[The data — start]
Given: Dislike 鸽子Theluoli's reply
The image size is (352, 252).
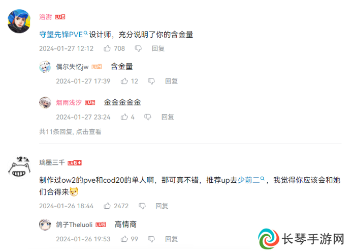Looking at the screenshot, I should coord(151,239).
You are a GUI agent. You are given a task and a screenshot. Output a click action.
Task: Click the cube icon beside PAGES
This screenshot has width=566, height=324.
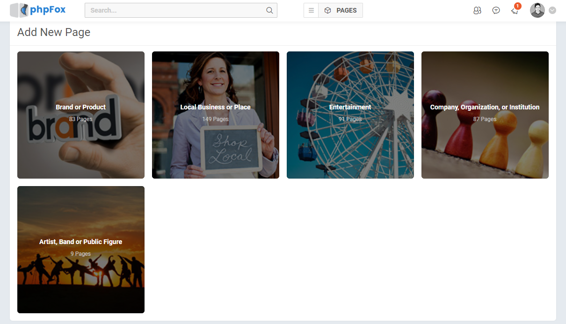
[The data — finish]
[The data — start]
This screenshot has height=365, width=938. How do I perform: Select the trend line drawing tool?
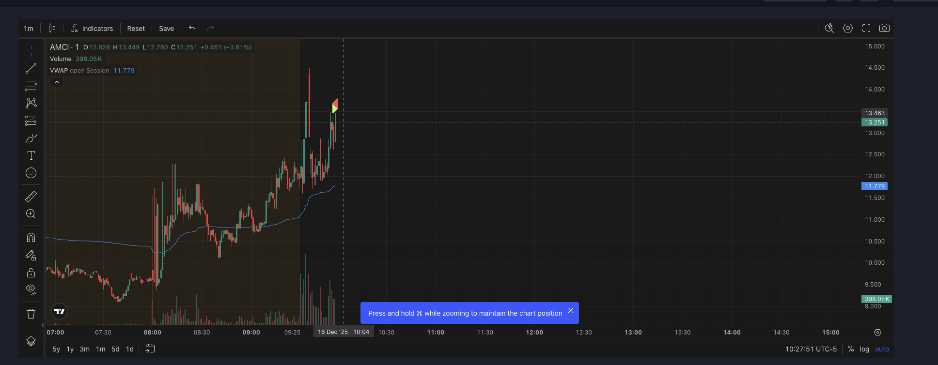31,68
[The data — finish]
Your assignment: Write back word for word every line in the entries above from the one with "Given: Dislike 鸽子Theluoli's reply" to the one with "This screenshot has width=566, height=324.", ends included, and none of the pictures.

Output below:
Given: Dislike 鸽子Theluoli's reply
The image size is (352, 252).
Looking at the screenshot, I should coord(151,239).
You are a GUI agent. You are given a task and a screenshot. Output a click action.
Task: Click the cube icon beside PAGES
This screenshot has width=566, height=324.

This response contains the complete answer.